已知CCR受体调节了CCL5的功能,然而在人类骨肉瘤细胞中CCL5对迁移能力及整合素的表达的功能还不可知。
最近台湾中国医药大学的研究人员发现,人类骨肉瘤细胞的CCL5促进了αvβ3整合素的迁移及表达。而且,刺激CCL5细胞会提升CCR5而不是CCR5及CCR3的表达。
在骨肉瘤细胞里,CCR5 mAb、抑制剂及siRNA降低了CCL5促进的迁移能力及整合素的上调作用。
实验发现,经过CCL5的处理后,激活了MEK、ERK及NF-κB通路。CCL5诱导的整合素表达及迁移活性通过特定的抑制剂被抑制。

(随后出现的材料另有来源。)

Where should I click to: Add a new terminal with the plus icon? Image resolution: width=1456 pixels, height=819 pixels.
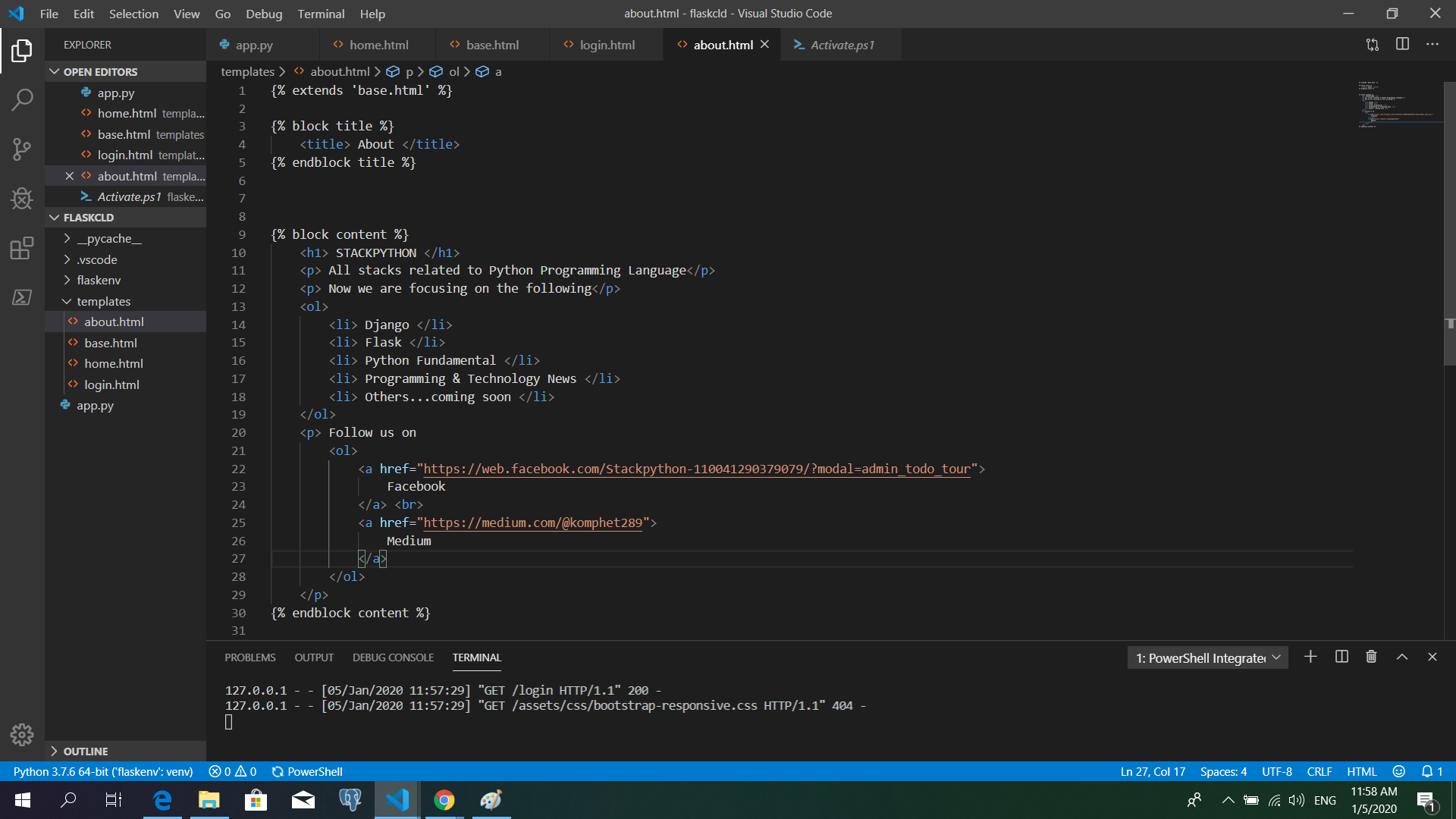1310,657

除此以外,在骨肉瘤细胞CCL5 shRNA的过表达抑制了迁移能力及整合素的表达。
结果表明,通过MEK和ERK,CCL5与CCR5相互作用,反过来激活了NF-κB,导致了αvβ3整合素的激活,促进了人类骨肉瘤细胞的迁移。相关论文发表在4月10日的Plos One。(生物谷Deepblue编译)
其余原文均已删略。